12. Governing Law & Jurisdiction
These Terms and Conditions of Service shall be governed by and are construed in accordance with English Law. Disputes arising in connection with these Terms and Conditions of Service shall be subject to the exclusive jurisdiction of the English courts.
13. General
13.1 Reference to ‘days’ are working days excluding Bank Holidays and public holidays.
13.2 Service of Notices must be by first class post to the address of the Company or Client as set out in the Particulars of Contract. Notices may be deemed served two days after posting – proof of posting will be required.
13.3 Notices are accepted by e-mail under the condition that a Notice is only deemed served/received if the recipient acknowledges receipt.
13.4 Any delay in the Company exercising any rights created by these Terms and Conditions of Service does not impair the Company’s rights or waive those rights.
13.5 Every term and condition contained herein is severable and separate from every other term and condition and if at any time any term or condition becomes invalid, illegal or unenforceable all other terms and conditions shall remain in effect as if the invalid illegal or unenforceable term had never been present.

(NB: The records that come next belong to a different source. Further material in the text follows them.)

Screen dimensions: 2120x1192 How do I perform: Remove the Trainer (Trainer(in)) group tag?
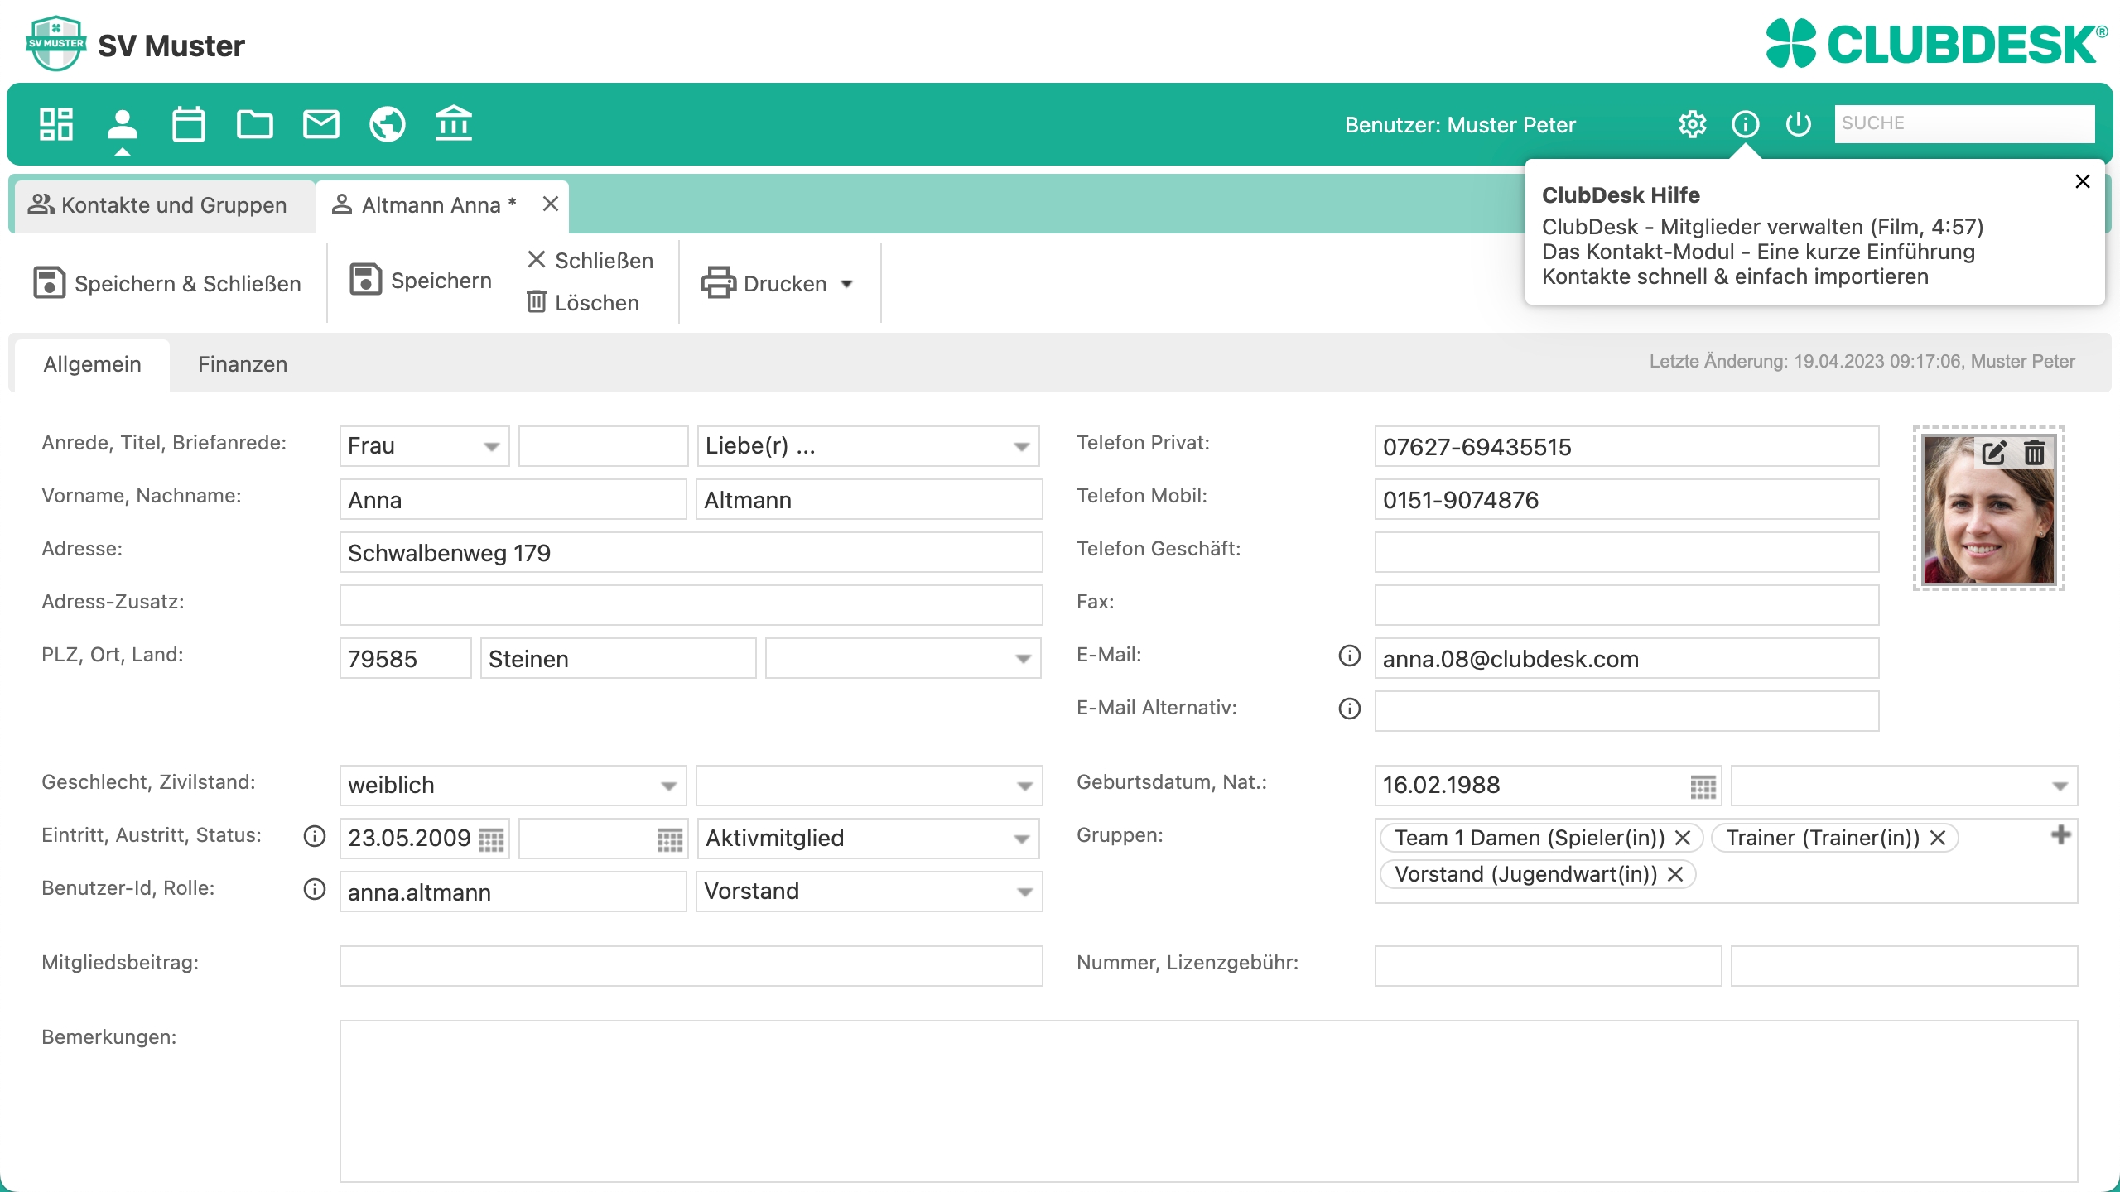coord(1938,838)
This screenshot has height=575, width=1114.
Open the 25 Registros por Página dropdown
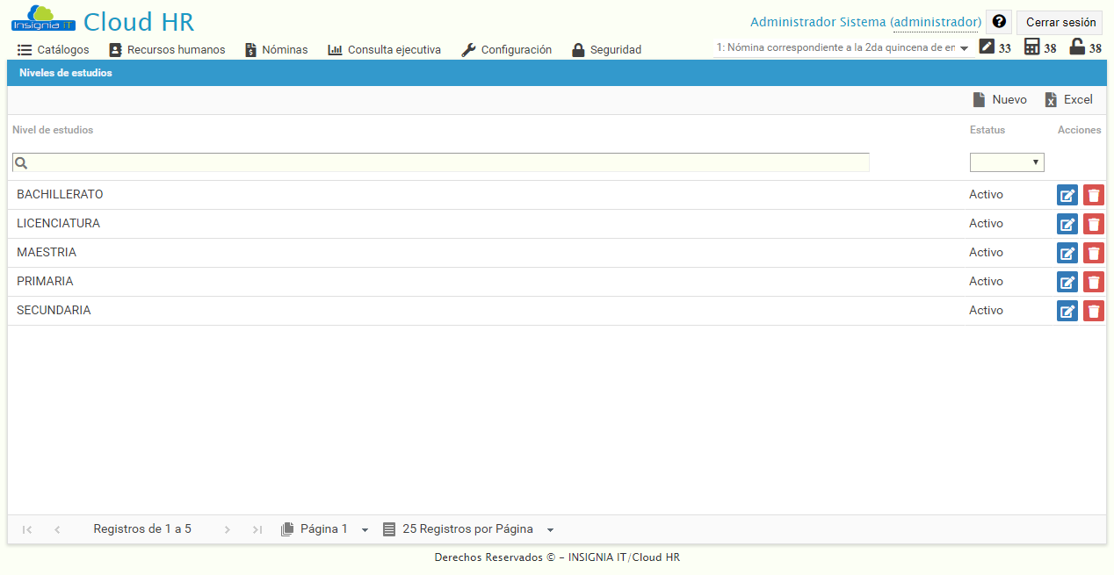[x=470, y=528]
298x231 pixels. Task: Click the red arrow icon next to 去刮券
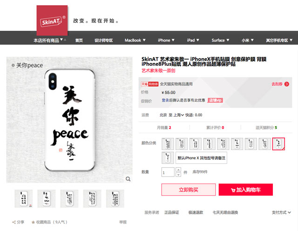287,84
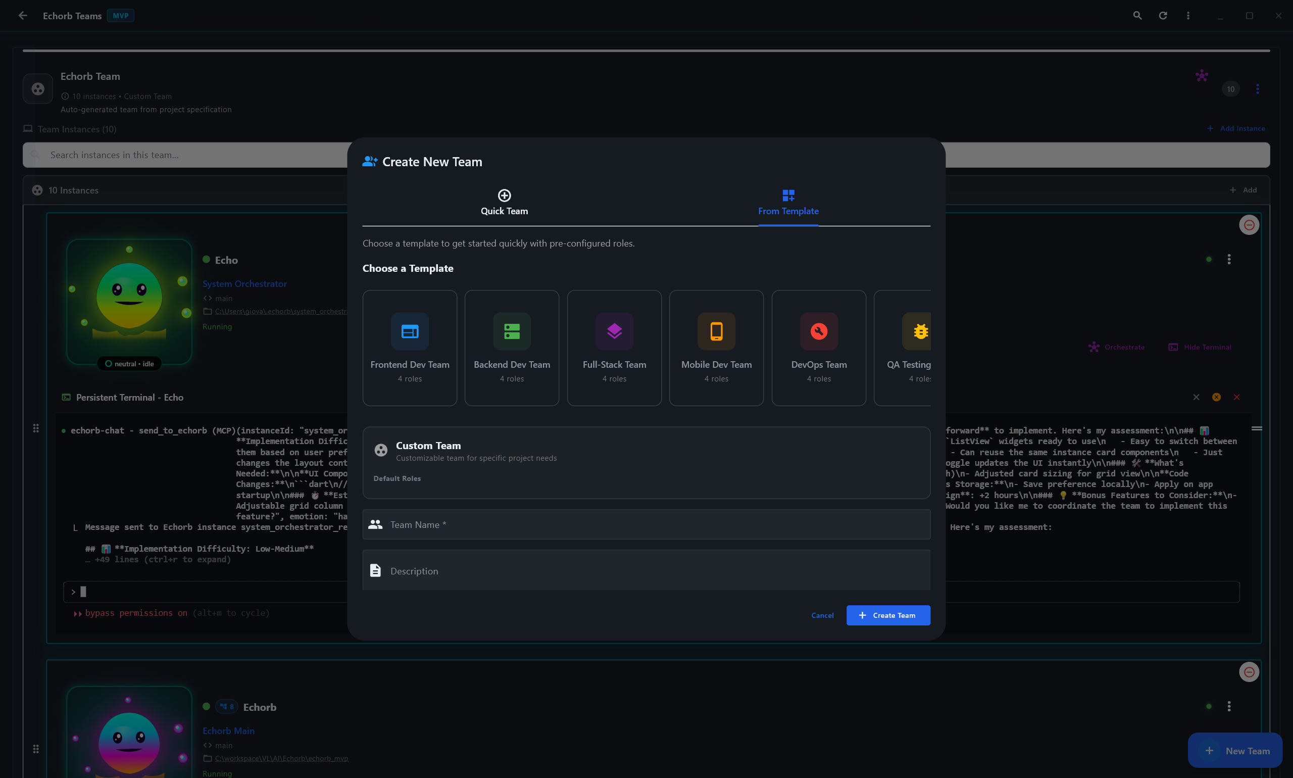
Task: Open Echo instance three-dot menu
Action: 1229,259
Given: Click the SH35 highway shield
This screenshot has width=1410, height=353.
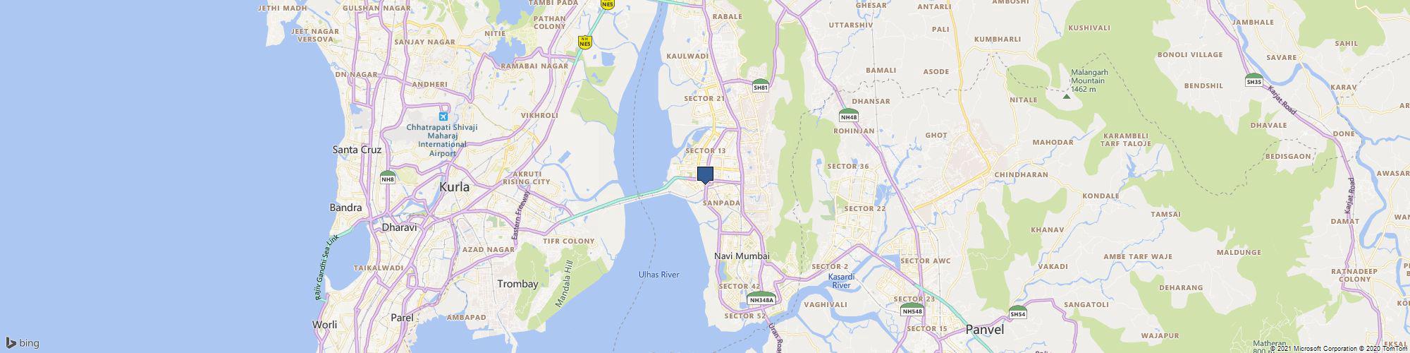Looking at the screenshot, I should coord(1253,80).
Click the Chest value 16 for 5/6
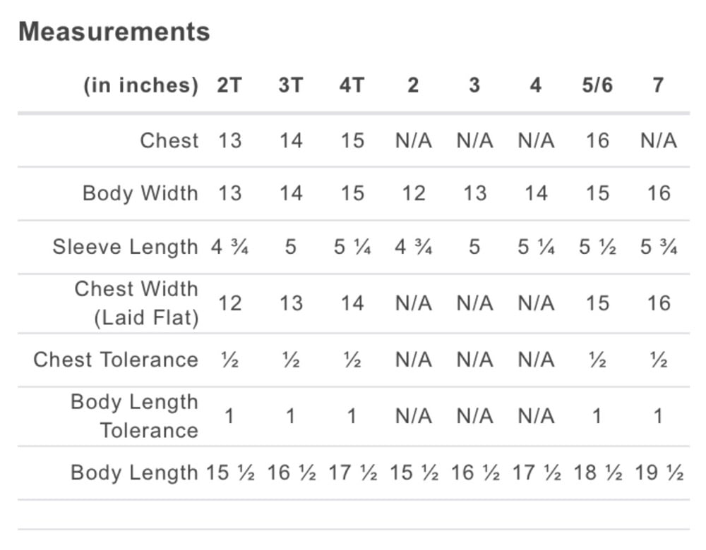The image size is (706, 550). click(x=597, y=140)
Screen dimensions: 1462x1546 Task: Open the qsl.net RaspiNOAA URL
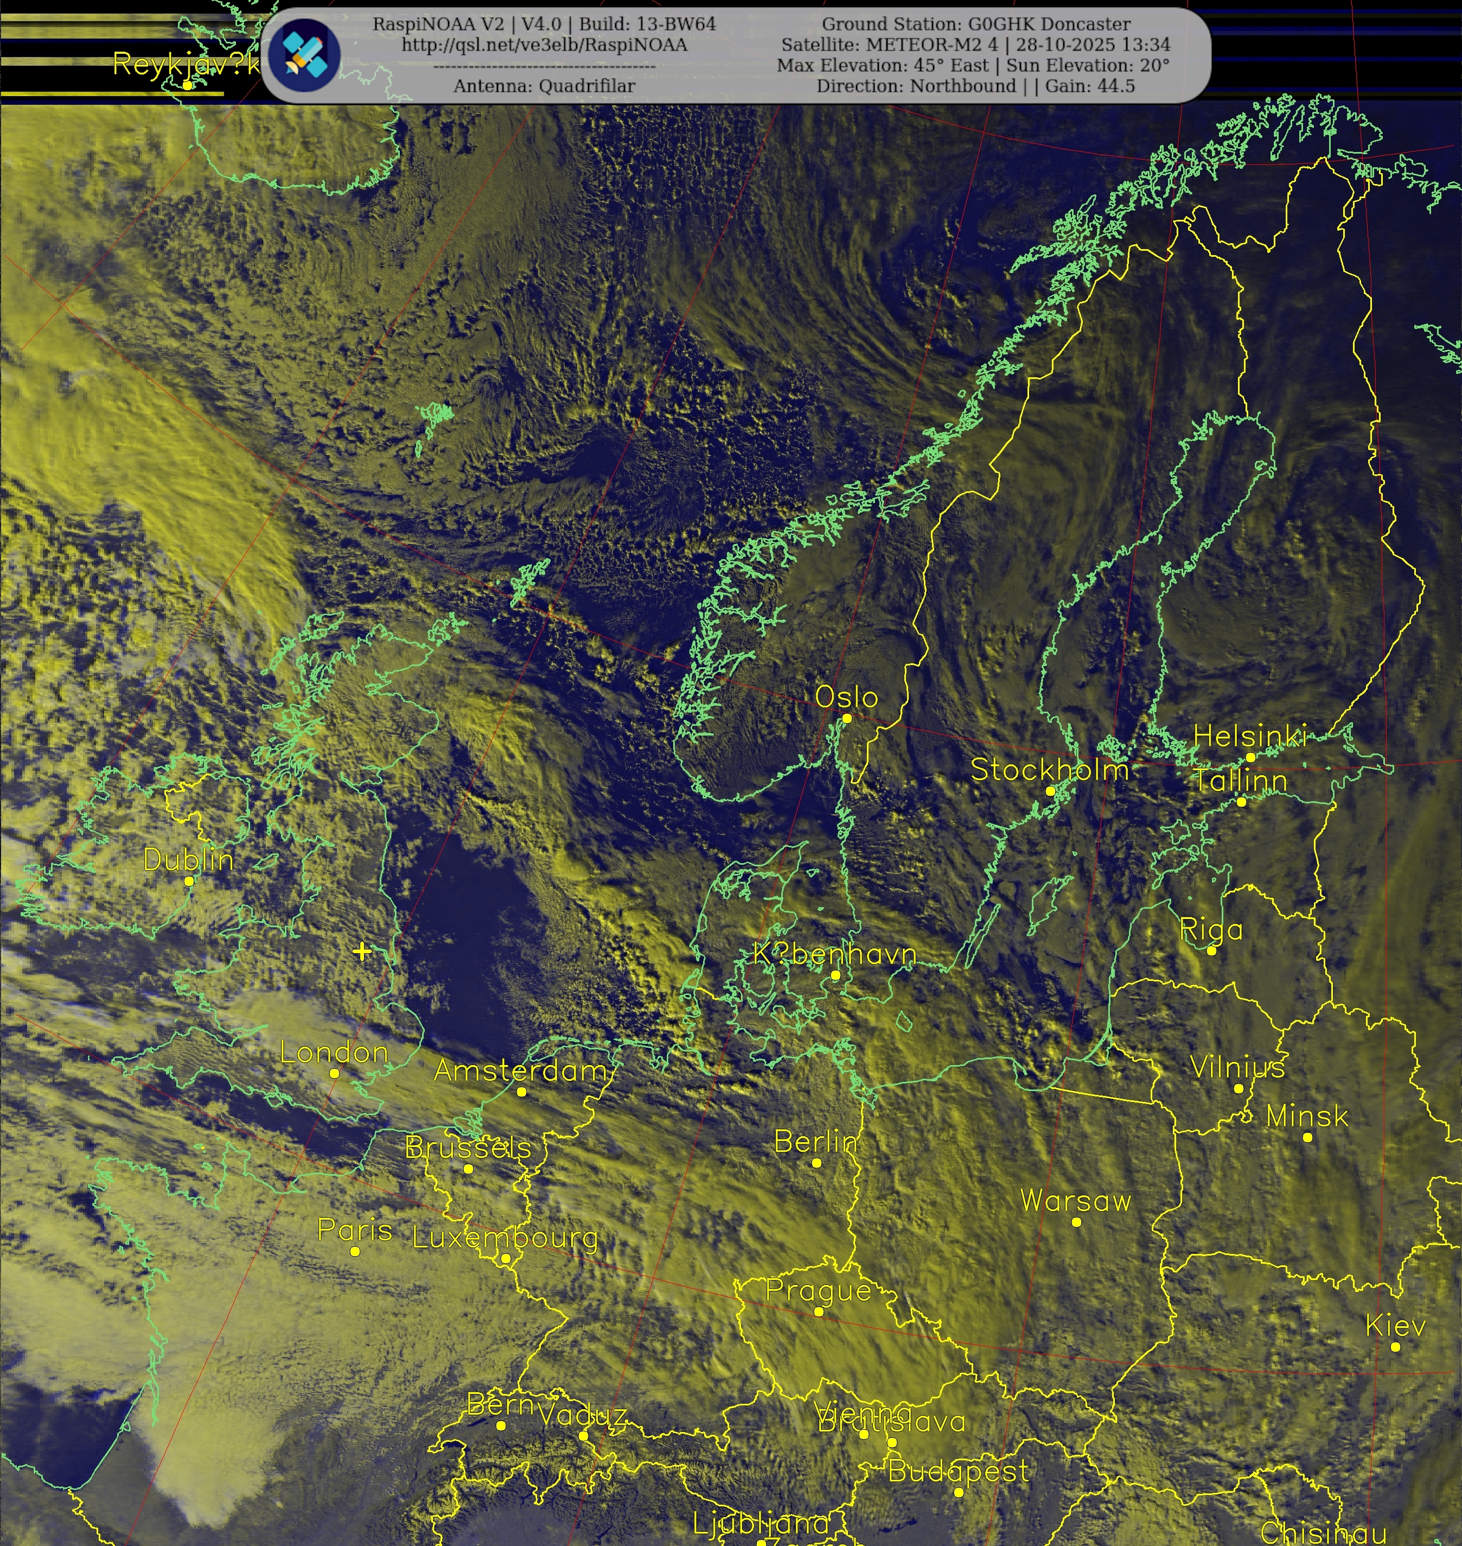tap(544, 45)
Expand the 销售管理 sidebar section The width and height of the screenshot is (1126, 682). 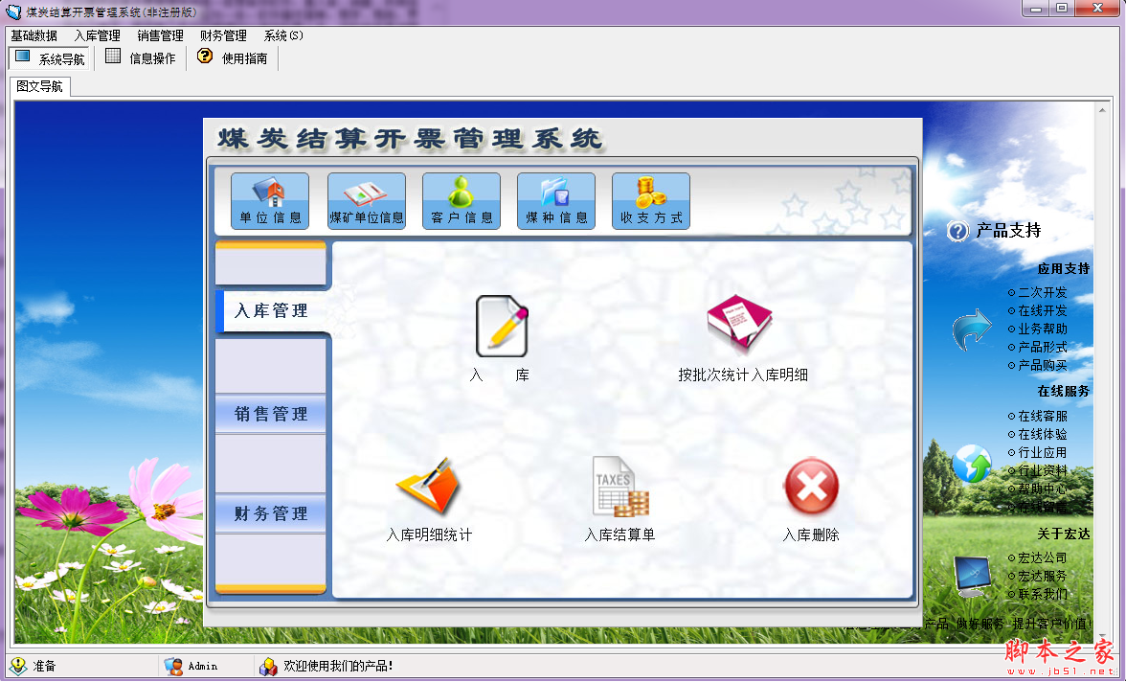coord(272,414)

13.6 Where the Client is two or more entities agreement to these Terms and Conditions of Service is jointly and severally.
13.7 The Company undertakes no other Term or Conditions of Service unless specifically agreed in writing by a director of the Company.
13.8 Only the parties to these Terms and Conditions of Service may seek to enforce them under the Contracts (Rights of Third Parties) Act 1999.
13.9 The Client may not assign, sub-licence or otherwise transfer any of its rights under these Terms and Conditions of Service.